Every line of the listing that contains the word "dropdown" is to be copied out.

Listed records.
═══
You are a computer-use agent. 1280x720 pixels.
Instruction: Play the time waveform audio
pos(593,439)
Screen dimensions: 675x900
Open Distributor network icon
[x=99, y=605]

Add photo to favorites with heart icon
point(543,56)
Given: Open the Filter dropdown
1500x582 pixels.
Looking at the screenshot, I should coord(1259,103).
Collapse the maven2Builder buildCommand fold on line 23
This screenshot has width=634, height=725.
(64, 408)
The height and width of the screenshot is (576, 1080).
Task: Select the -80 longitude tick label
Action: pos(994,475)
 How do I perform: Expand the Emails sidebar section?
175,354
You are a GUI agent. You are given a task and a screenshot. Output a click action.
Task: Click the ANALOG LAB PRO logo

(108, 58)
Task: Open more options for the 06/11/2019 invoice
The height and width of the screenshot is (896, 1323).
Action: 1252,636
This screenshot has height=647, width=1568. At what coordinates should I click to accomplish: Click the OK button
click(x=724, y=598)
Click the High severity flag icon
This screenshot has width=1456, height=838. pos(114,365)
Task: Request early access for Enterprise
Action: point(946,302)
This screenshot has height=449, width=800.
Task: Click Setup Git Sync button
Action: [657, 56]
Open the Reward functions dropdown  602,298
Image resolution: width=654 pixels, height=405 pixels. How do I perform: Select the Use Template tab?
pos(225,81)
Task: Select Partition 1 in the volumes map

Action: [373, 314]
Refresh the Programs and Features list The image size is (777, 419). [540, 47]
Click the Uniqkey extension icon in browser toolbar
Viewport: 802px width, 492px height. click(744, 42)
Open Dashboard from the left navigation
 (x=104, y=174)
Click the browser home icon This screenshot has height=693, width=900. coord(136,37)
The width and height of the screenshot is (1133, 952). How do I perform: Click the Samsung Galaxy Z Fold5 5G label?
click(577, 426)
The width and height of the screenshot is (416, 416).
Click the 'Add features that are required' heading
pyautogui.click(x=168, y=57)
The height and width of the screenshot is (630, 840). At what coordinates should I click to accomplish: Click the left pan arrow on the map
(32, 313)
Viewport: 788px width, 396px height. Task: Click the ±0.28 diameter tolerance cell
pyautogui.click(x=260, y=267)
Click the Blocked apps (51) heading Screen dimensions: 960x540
═══
Solution for this exercise.
Given: Open the Filter dropdown
Open the Reward functions dropdown  602,298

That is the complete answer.